It was only a hundred years later that China invited the world to Beijing, where it hosted one of the grandest Olympic Games.
In India’s context, the third question has been floated around for what feels like time immemorial. And this week, the talks of the country hosting the Olympics gained further momentum.
If at all there were doubts over the seriousness of Gujarat’s ambitions to host the Olympic Games in 2036, two recent developments should put them to rest.
The first was the hosting of the National Games that concluded this month. There was no subtlety in messaging there as, in their official communications, the organisers had legends like Geet Sethi and Pullela Gopichand saying that the National Games were the ‘first step towards Olympic ambitions’.
Then, on Thursday, an Associated Press report suggested that this wasn’t a one-way affair with only Gujarat expressing interest. The news agency said the International Olympic Committee (IOC) is currently in talks with ‘10 potential candidates to host a future Summer Games’. Among them, the piece added, was India.
This is the farthest India has come vis-à-vis its dream to host the Olympics. The IOC update came just days after the Asian Football Confederation (AFC) announced that India and Saudi Arabia are the two countries in the race to host the 2027 Asian Cup. And in the middle of the country hosting the FIFA U-17 Women’s World Cup, the second time India is hosting a global age-group competition in five years.
All this gives an impression of India emerging as the next big hub. But at this juncture, it is important to take a step back and ask if India should be a sports-playing nation or merely a sports-hosting destination.
There are good reasons for India to host these major events – the foremost being that drives large-scale interest and possible financial boost Olympic sports could receive.
There are, however, better reasons to not host them. The inevitable delays and consequent inflated budget that puts the burden on taxpayers are just one part of it. Being competitive and having the ability to fight for medals form the crux of the argument against hosting big events.
One only needs to look at football.
On the eve of the men’s U-17 World Cup in 2017, then All India Football Federation (AIFF) president Praful Patel promised that the tournament would change the face of Indian football. Similar claims were made ahead of the ongoing women’s U-17 World Cup.
In both cases, school-going teenagers were hung out to dry for the vanity of a few, with India losing all matches it played and finishing last among the participating teams. It isn’t clear yet what the Patel-led administration hoped to achieve because their ‘vision’ of developing an ecosystem has failed miserably.
The state of Indian football is as grim as ever, if not worse.
Last week, the country bowed out of the qualifying round of the U-20 AFC Championship, which was earlier a U-19 tournament. It extended India’s dubious run of not qualifying for the competition to 18 years, except once in 2006 when it was the host.
In the last decade, there were close to two dozen opportunities to compete in the highest levels of Asian and World age-group tournaments, the U-16/U-17 and U-19/U-20 Asian and World Cups and U-23 Asian Cup. India competed in just four and in one of them, the 2017 U-17 World Cup, by the virtue of being hosts.
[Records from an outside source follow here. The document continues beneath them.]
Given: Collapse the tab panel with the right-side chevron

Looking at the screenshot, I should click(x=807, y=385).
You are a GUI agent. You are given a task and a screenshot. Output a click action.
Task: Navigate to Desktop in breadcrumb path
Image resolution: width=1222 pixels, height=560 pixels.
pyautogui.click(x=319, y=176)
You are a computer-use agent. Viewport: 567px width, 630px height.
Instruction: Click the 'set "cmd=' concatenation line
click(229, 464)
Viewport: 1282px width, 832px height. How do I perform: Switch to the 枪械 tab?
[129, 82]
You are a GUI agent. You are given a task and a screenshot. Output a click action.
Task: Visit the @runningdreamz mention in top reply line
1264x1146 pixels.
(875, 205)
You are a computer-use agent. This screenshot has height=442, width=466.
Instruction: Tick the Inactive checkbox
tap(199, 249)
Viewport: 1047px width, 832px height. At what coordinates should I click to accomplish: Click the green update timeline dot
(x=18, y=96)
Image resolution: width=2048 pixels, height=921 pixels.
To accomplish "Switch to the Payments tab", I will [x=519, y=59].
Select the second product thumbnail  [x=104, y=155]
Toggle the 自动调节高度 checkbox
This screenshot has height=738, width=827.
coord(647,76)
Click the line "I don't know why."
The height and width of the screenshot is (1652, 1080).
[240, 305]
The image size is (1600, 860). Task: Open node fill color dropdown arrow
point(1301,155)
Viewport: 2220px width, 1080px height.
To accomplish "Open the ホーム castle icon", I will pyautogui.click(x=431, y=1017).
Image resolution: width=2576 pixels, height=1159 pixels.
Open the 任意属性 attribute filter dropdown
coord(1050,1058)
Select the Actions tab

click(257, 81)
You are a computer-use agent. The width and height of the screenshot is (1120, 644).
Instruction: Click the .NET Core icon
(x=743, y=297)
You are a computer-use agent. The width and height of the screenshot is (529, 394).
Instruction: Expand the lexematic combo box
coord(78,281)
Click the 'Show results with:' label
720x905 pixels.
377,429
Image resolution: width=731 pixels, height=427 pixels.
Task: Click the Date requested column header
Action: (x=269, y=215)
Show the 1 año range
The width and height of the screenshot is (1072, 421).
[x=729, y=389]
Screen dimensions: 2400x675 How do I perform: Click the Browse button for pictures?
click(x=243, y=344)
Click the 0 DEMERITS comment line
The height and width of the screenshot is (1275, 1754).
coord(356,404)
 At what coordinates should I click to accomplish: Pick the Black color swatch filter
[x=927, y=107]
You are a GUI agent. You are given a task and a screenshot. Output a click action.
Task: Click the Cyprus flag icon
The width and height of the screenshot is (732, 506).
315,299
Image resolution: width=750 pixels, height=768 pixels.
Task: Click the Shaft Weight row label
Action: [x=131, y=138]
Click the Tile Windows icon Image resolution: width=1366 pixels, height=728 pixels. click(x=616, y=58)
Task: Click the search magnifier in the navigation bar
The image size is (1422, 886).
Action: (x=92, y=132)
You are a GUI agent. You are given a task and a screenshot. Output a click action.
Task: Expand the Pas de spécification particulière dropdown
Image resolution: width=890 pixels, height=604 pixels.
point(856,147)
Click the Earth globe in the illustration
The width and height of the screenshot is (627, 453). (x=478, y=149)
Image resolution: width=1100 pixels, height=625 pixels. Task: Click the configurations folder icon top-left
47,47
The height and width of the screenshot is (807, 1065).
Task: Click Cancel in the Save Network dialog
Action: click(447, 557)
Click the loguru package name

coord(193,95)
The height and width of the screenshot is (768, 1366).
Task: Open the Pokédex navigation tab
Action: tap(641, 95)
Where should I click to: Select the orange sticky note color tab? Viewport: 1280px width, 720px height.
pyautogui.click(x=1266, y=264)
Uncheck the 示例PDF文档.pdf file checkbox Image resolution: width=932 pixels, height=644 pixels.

If one were to focus less on the outcomes at age-group levels and more on technical abilities, the results are encouraging either. An analysis of India’s matches in tournaments they’ve competed in shows that on almost every parameter, from possession to passes completed and attempts on goal, the team lags behind their opponents: they are unable to hold the ball, pass it or create goal-scoring chances.
The struggles at U-19 and U-23 levels, where India repeatedly fails to qualify for continental championships, are even more concerning since performances at those levels are often indicators of senior team success.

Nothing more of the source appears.